Task item =>
Only the lines from the one containing "Task: Select the Re(Z1,1) legend entry" to the end of the data below belong in the answer, each repeated exactly; no pictures.

Stored records:
[Start of section]
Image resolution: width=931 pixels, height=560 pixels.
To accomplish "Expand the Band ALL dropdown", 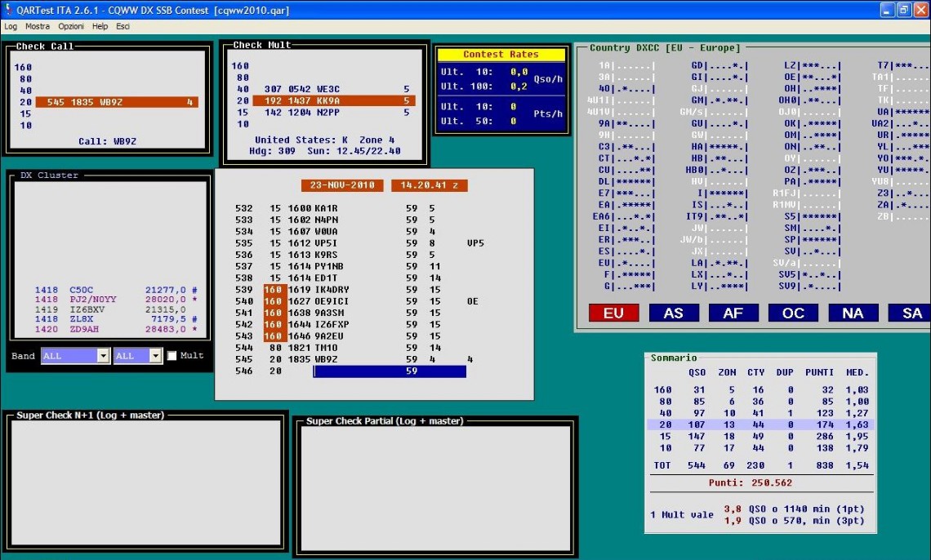I will coord(103,356).
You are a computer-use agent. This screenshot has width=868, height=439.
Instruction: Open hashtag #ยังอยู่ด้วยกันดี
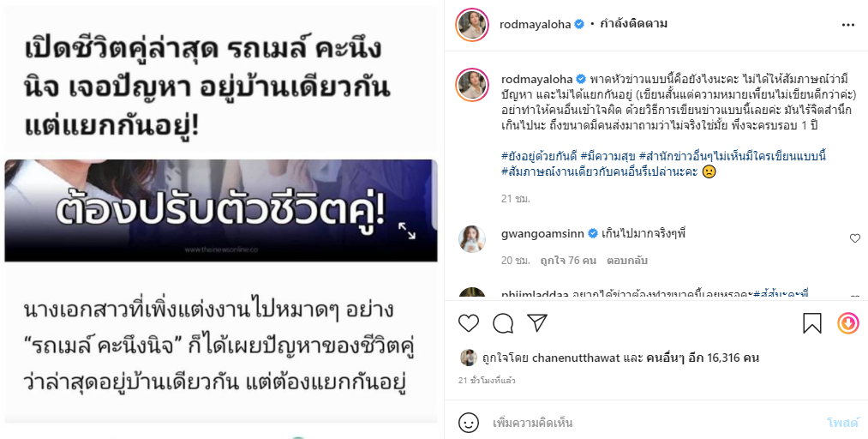tap(539, 156)
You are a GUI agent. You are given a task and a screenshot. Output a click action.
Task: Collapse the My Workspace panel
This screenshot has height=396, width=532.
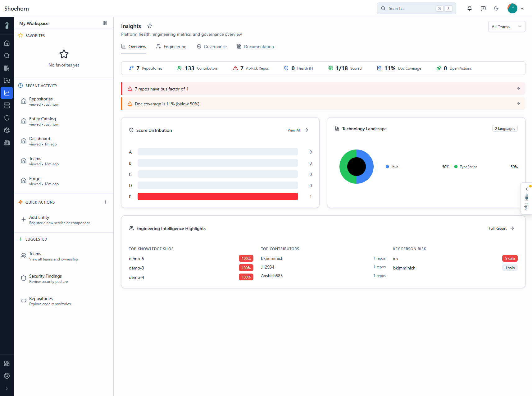click(105, 23)

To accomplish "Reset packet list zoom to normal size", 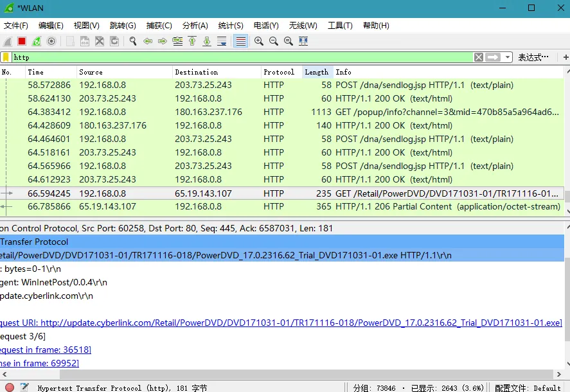I will pyautogui.click(x=289, y=40).
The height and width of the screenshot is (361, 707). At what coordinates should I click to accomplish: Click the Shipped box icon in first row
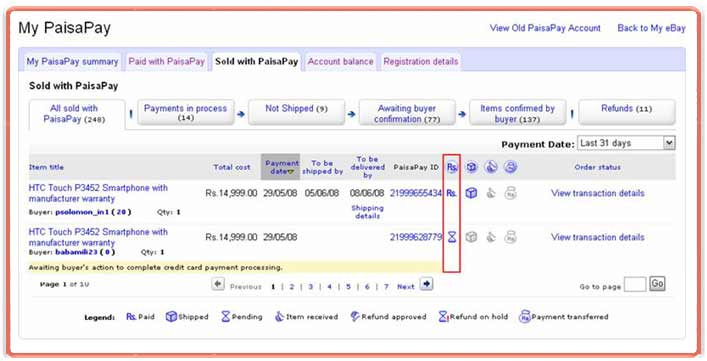(471, 193)
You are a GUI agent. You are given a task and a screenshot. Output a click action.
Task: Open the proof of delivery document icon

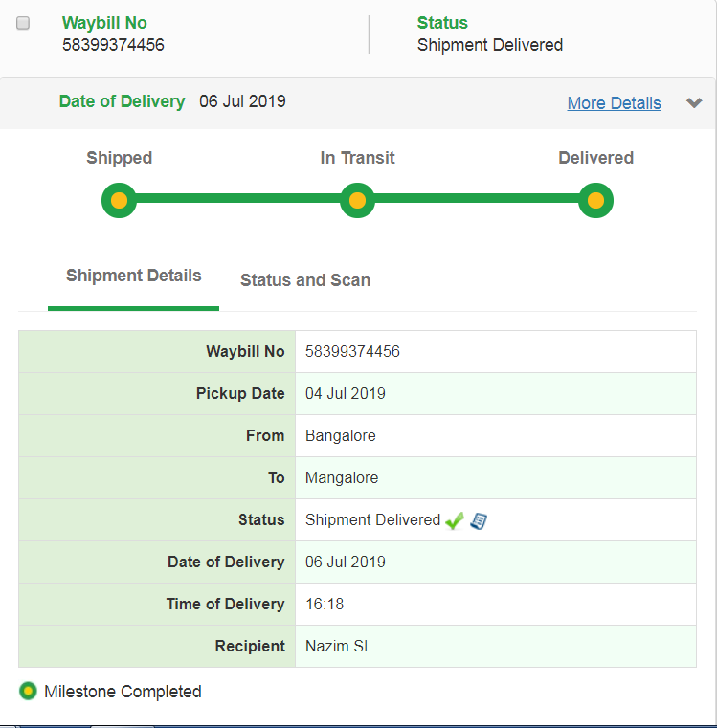tap(479, 520)
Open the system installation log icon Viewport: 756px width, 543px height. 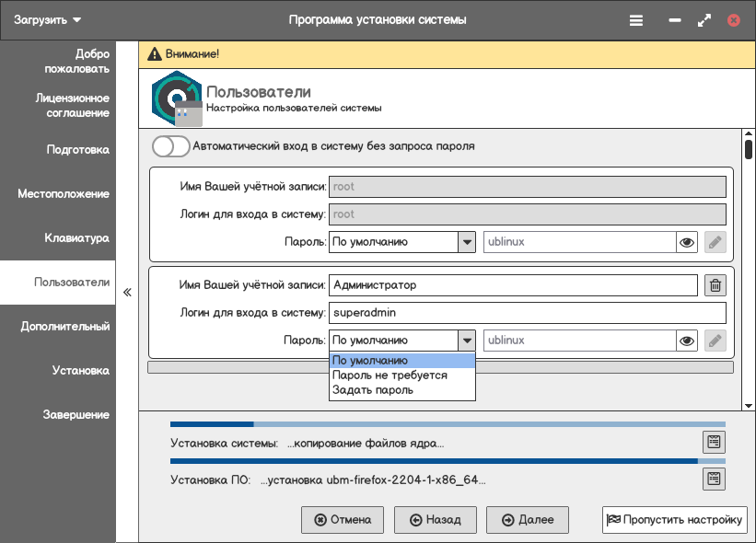pyautogui.click(x=714, y=442)
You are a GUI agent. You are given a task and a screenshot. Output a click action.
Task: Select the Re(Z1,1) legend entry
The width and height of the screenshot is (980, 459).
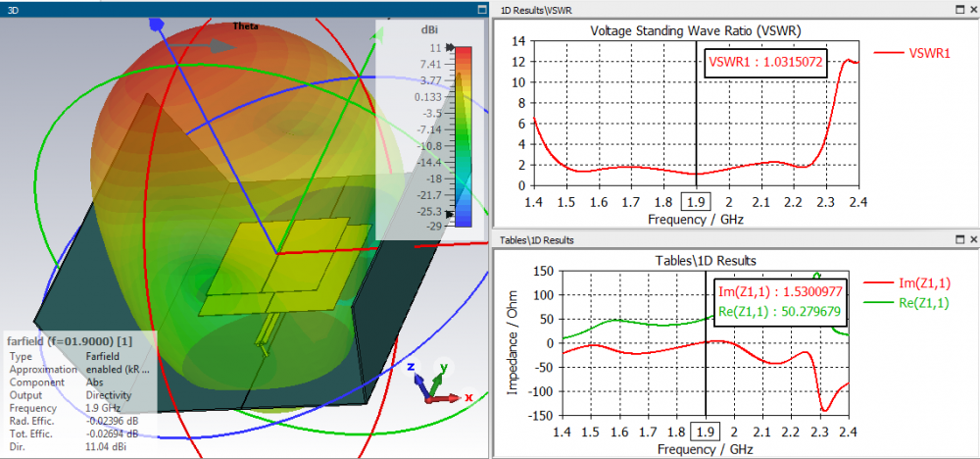[907, 303]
[End of section]
Task result =>
Task: Select the Re(Z1,1) legend entry
The width and height of the screenshot is (980, 459).
[907, 303]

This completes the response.